Task item
Up to and including the line with "Given: Tap the loading spinner refresh icon", repeat every line of the listing exactly, beginning at the first.

Dataset records
Segment Open

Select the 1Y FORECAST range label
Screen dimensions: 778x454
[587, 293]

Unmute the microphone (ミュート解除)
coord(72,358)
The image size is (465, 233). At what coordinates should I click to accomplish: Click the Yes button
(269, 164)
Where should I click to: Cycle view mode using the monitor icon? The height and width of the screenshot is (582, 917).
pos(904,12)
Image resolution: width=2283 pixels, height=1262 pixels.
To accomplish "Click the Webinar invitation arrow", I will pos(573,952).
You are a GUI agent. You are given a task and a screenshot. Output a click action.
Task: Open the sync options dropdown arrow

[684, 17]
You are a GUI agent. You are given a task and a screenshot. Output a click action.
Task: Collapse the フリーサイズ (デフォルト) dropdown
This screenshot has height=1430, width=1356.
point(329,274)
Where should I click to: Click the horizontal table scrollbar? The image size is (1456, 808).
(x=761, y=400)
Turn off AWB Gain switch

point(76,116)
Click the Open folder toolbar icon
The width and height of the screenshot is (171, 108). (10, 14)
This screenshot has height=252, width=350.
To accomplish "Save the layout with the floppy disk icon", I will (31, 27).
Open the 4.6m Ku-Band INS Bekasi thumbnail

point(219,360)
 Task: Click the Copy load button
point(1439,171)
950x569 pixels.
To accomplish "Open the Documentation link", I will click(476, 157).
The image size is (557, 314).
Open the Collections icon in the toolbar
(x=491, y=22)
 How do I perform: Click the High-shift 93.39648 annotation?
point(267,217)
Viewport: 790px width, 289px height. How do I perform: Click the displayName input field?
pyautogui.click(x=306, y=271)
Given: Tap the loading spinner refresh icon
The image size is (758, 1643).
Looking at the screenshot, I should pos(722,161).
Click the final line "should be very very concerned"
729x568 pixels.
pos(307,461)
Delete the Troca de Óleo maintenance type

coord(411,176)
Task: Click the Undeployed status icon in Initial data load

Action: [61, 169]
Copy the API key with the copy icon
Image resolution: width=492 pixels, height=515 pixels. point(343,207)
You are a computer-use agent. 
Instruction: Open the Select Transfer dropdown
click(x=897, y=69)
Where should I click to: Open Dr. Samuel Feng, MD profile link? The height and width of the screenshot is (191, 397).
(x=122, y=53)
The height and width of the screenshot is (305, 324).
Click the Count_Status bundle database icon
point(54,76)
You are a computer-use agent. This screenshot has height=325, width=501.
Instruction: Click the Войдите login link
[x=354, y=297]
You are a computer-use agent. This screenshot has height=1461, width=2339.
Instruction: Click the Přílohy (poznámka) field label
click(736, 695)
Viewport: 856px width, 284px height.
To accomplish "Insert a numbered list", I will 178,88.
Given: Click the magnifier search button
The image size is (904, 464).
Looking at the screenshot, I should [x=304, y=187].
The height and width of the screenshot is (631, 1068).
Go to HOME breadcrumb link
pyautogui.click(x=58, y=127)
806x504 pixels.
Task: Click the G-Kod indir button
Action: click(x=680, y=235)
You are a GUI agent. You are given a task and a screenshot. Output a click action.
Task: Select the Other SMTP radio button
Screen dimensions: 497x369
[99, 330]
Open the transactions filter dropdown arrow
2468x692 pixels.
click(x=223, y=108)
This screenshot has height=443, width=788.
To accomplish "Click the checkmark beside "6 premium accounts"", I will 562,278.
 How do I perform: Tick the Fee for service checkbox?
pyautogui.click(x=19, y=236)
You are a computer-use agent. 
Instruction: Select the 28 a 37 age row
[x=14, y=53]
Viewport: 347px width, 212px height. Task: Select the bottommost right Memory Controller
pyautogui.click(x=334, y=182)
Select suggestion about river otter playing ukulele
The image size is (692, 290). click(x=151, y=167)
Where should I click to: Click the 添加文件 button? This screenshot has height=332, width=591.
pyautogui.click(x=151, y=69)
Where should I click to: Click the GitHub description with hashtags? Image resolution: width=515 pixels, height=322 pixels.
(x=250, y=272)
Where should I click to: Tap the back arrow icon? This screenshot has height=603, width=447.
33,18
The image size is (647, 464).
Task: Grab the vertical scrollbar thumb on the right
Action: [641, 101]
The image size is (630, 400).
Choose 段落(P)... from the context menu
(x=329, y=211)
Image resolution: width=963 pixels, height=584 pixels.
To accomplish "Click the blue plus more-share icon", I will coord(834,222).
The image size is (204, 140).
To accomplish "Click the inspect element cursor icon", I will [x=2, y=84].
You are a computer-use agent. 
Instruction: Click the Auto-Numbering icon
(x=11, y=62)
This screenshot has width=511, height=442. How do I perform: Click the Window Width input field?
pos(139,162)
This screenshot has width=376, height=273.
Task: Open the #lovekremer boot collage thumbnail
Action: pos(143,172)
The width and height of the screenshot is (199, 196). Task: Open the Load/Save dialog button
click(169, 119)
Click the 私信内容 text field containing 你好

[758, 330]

Segment Closed

Reply
Select the 1Y FORECAST range label
Screen dimensions: 778x454
[587, 293]

Unmute the microphone (ミュート解除)
coord(72,358)
The image size is (465, 233). At what coordinates should I click to accomplish: Click the Yes button
(269, 164)
Where should I click to: Cycle view mode using the monitor icon? The height and width of the screenshot is (582, 917).
pos(904,12)
Image resolution: width=2283 pixels, height=1262 pixels.
To accomplish "Click the Webinar invitation arrow", I will pos(573,952).
You are a GUI agent. You are given a task and a screenshot. Output a click action.
Task: Open the sync options dropdown arrow

[684, 17]
You are a GUI agent. You are given a task and a screenshot. Output a click action.
Task: Collapse the フリーサイズ (デフォルト) dropdown
This screenshot has height=1430, width=1356.
point(329,274)
Where should I click to: Click the horizontal table scrollbar? The image size is (1456, 808).
(x=761, y=400)
Turn off AWB Gain switch

point(76,116)
Click the Open folder toolbar icon
The width and height of the screenshot is (171, 108). (10, 14)
This screenshot has height=252, width=350.
To accomplish "Save the layout with the floppy disk icon", I will (31, 27).
Open the 4.6m Ku-Band INS Bekasi thumbnail

point(219,360)
 Task: Click the Copy load button
point(1439,171)
950x569 pixels.
To accomplish "Open the Documentation link", I will click(476, 157).
The image size is (557, 314).
Open the Collections icon in the toolbar
(x=491, y=22)
 How do I perform: Click the High-shift 93.39648 annotation?
point(267,217)
Viewport: 790px width, 289px height. How do I perform: Click the displayName input field?
pyautogui.click(x=306, y=271)
Given: Tap the loading spinner refresh icon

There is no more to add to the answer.